WHAT NEEDS TO BE DONE:
Would you print the records as they stand, down to the last character?

SUPPLIED MATERIAL:

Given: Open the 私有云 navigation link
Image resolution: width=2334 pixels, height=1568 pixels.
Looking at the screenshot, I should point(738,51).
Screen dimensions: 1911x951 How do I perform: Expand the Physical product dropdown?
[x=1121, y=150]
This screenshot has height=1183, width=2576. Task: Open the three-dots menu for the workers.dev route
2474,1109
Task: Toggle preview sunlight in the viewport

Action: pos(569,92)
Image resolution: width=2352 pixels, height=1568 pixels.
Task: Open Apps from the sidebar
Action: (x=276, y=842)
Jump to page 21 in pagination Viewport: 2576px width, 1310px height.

EXPECTED ANSWER:
Given: Open the 私有云 navigation link
Image resolution: width=2334 pixels, height=1568 pixels.
Looking at the screenshot, I should point(738,51).
Screen dimensions: 1911x951 How do I perform: Expand the Physical product dropdown?
[x=1121, y=150]
This screenshot has height=1183, width=2576. Task: Open the three-dots menu for the workers.dev route
2474,1109
Task: Toggle preview sunlight in the viewport

Action: pos(569,92)
Image resolution: width=2352 pixels, height=1568 pixels.
Task: Open Apps from the sidebar
Action: (x=276, y=842)
Jump to page 21 in pagination Viewport: 2576px width, 1310px height.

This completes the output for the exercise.